▶ **What the exercise asks**
Reproduce exactly the entries from the "Click the MiFlash taskbar icon" line to the end. Skip all pictures.

•••

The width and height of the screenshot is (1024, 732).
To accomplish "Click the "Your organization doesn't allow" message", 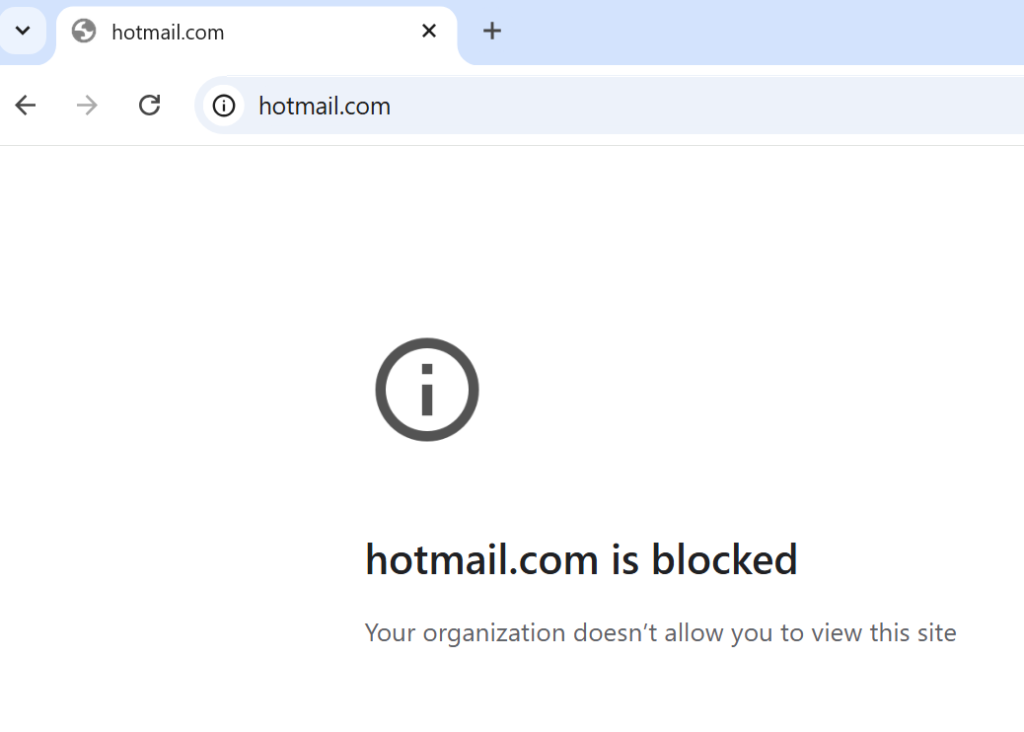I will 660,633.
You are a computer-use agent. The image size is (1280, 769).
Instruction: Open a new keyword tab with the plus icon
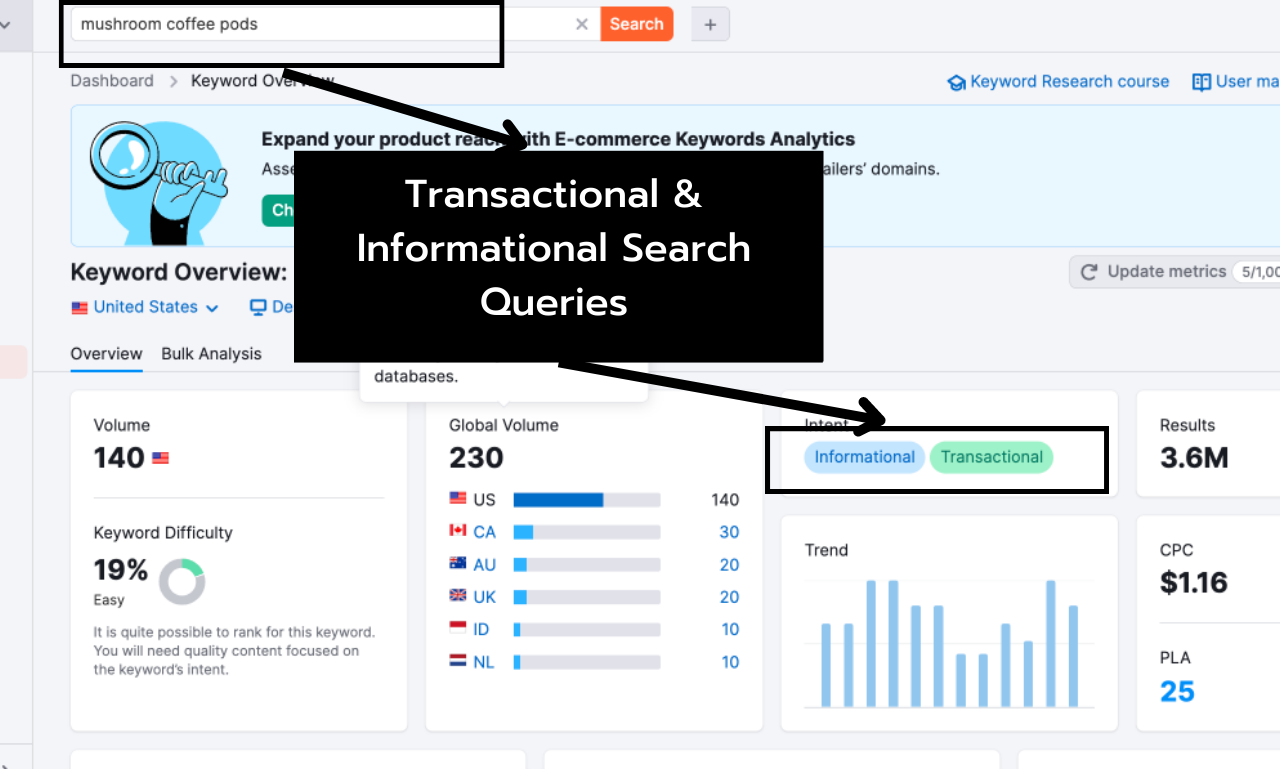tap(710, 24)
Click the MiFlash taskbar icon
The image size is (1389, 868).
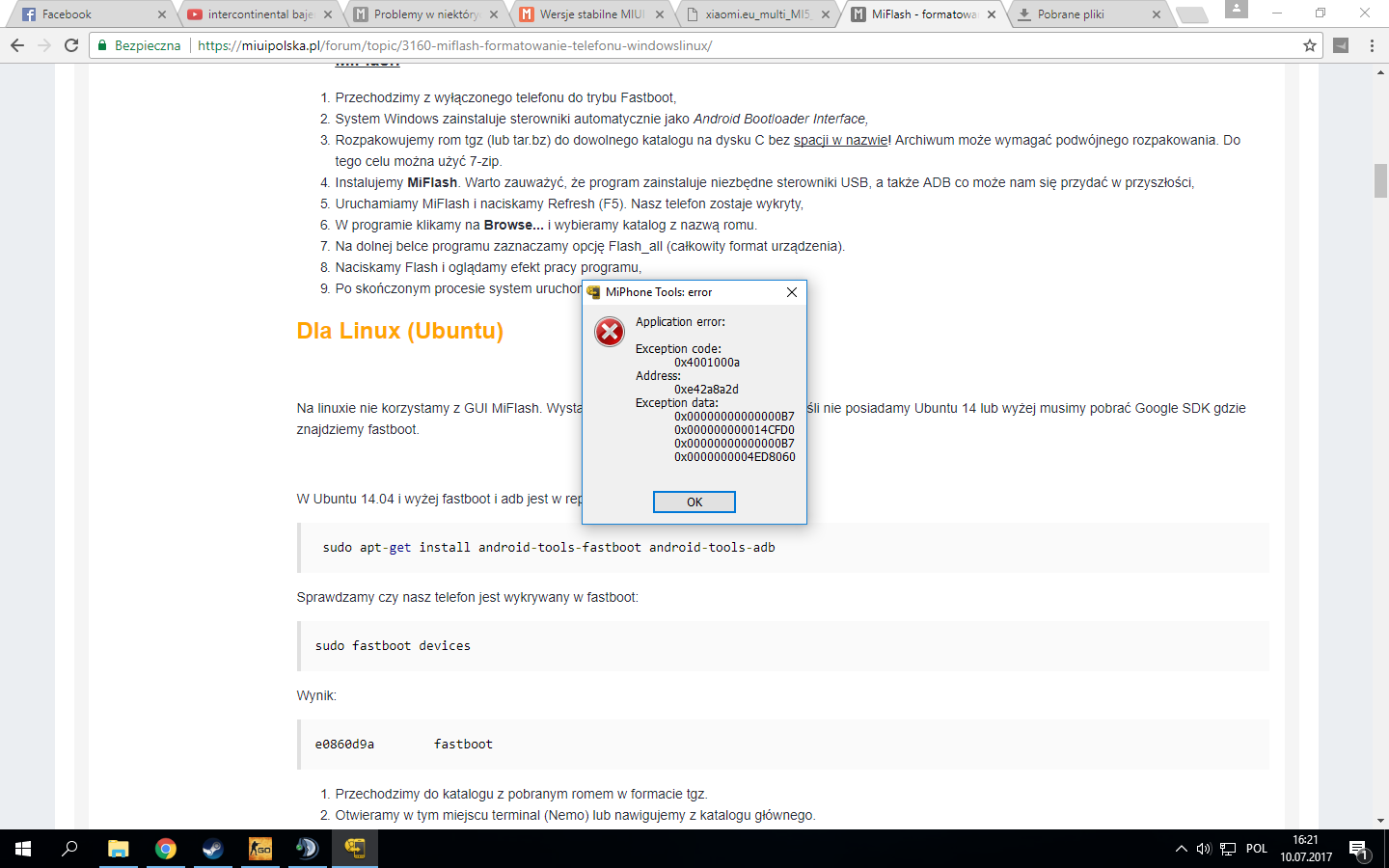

•••

▶ **Exercise output**
Click the MiFlash taskbar icon
The image size is (1389, 868).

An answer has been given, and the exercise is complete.